**Requirement**
Exactly as they stand, copy the lines from the one containing "Screen dimensions: 789x529" to the final line of the data; leave out the pictures.
%%
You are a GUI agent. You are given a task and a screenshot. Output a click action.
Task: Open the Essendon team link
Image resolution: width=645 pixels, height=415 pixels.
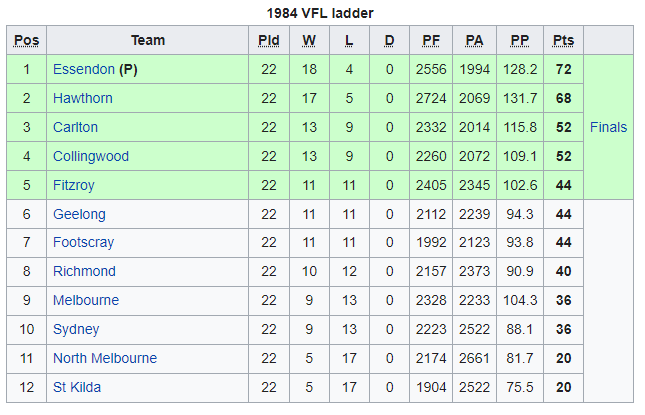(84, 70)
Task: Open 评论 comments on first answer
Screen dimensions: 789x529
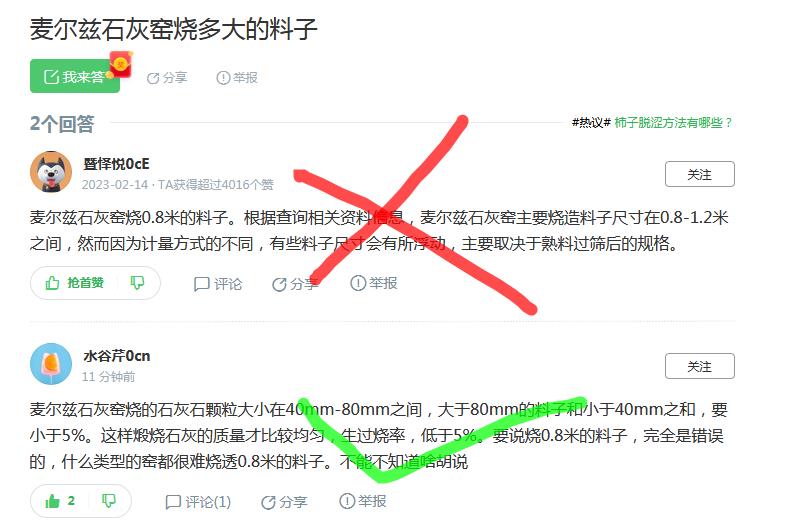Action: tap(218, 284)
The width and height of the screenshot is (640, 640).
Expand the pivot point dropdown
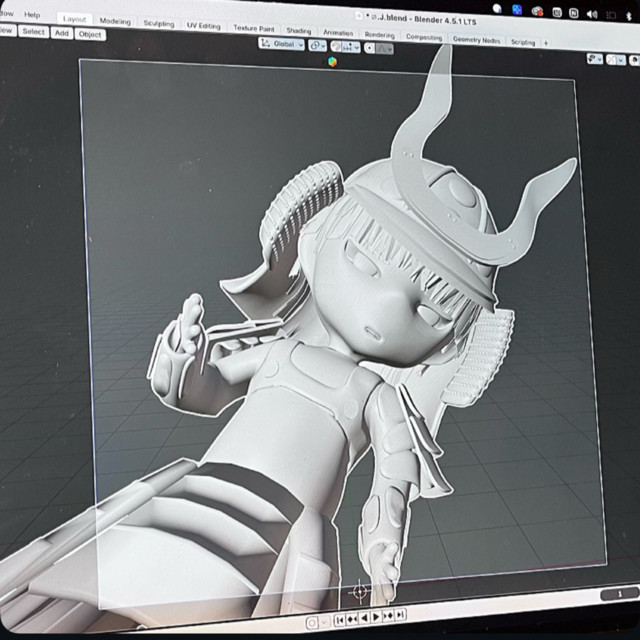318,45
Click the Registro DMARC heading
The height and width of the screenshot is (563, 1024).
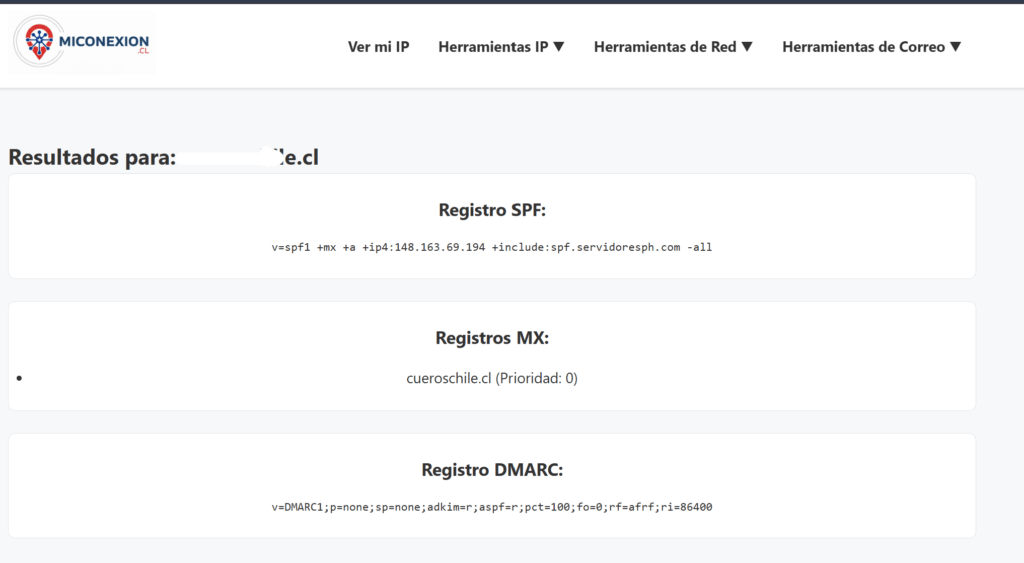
%%
**Answer for the task**
Screen dimensions: 789x529
Action: tap(218, 284)
The width and height of the screenshot is (640, 640).
Expand the pivot point dropdown
318,45
Click the Registro DMARC heading
The height and width of the screenshot is (563, 1024).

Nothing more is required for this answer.